EXERCISE OBJECTIVE. Exclude the pictures and repeat all of the data exactly.

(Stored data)
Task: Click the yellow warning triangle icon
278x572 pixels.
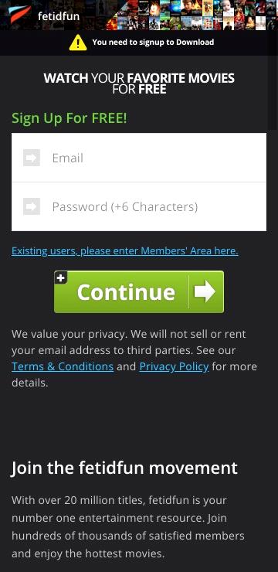Action: (x=78, y=43)
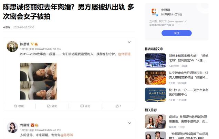
Task: Click 陈思诚's profile avatar
Action: [12, 46]
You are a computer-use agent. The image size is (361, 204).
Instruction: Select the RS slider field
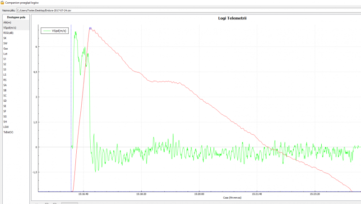point(5,80)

EXPECTED ANSWER.
Task: Click the yellow warning triangle icon
278x572 pixels.
Action: (x=78, y=43)
Task: Click 陈思诚's profile avatar
Action: [12, 46]
You are a computer-use agent. The image size is (361, 204).
Instruction: Select the RS slider field
point(5,80)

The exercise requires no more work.